THE EPO will no doubt play a big role in the next (and imminent) session of the ILO Administrative Tribunal. It was the "big story" of the last session, where half the decisions concerned the EPO and several were about Judge Corcoran.
"Battistelli and his cabal just want patents issued as fast as possible and with miminal scrutiny/challenge. EPO is becoming INPI or SIPO."Based on the above tweets, which someone told us about, some former EPO staff representatives are going to have their cases heard and decided on. Also, based on this new article (just promoted by SUEPO), Ciaran McGinley's departure predates or precedes some profoundly inane organisational chaos. McGinley himself used to be in staff representation albeit people we heard from generally regarded him to be somewhat of a "sellout" (to top-level management). Here is the relevant portion from the article:
In an internal memo, the Staff Union of the EPO (SUEPO) has described the merger as a “disaster in the making”, arguing that it has split patent administration staff into much smaller units of around four to seven members, which are required to provide the same service as the much larger units, which contained around 15 to 20 staff, used before the merge.

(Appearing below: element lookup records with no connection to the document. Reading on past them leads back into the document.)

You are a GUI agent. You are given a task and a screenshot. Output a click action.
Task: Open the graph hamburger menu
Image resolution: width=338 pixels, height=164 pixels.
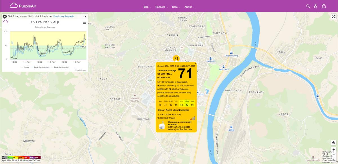tap(84, 23)
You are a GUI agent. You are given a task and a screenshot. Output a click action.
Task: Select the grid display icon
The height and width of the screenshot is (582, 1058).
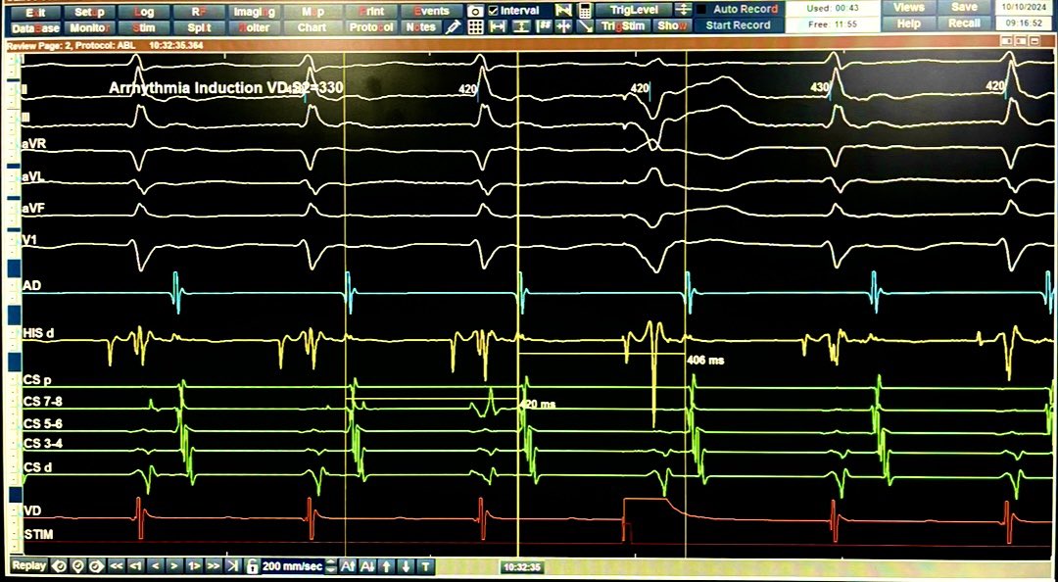coord(475,24)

To cope with rising workloads, 18 months ago the now ex-director of patent administration at the EPO, Ciaran McGinley implemented a structure of hubs in which staff were regrouped into large units with “sufficient manpower and expertise”, according to SUEPO.
Of the new structure, the memo said: “Such division into small units creates obvious issues of unequally distributed expertise (individual patent administration staff cannot master perfectly the many necessary procedures).”
“Even the patent administration procedures that until now were centralised in a dedicated unit, like the receiving office for WIPO in the EPO, will be decentralised to the small units … expertise will be much more diluted than before.”
The memo added: “To solve the problem they have created, management has decided to train intensively all patent administration staff in basically all procedures. This is taking place while patent administration staff is already struggling with the workload, further increasing work strain. In any event, one cannot reasonably expect that a hasty training will allow building up the necessary level of expertise in all the small teams.”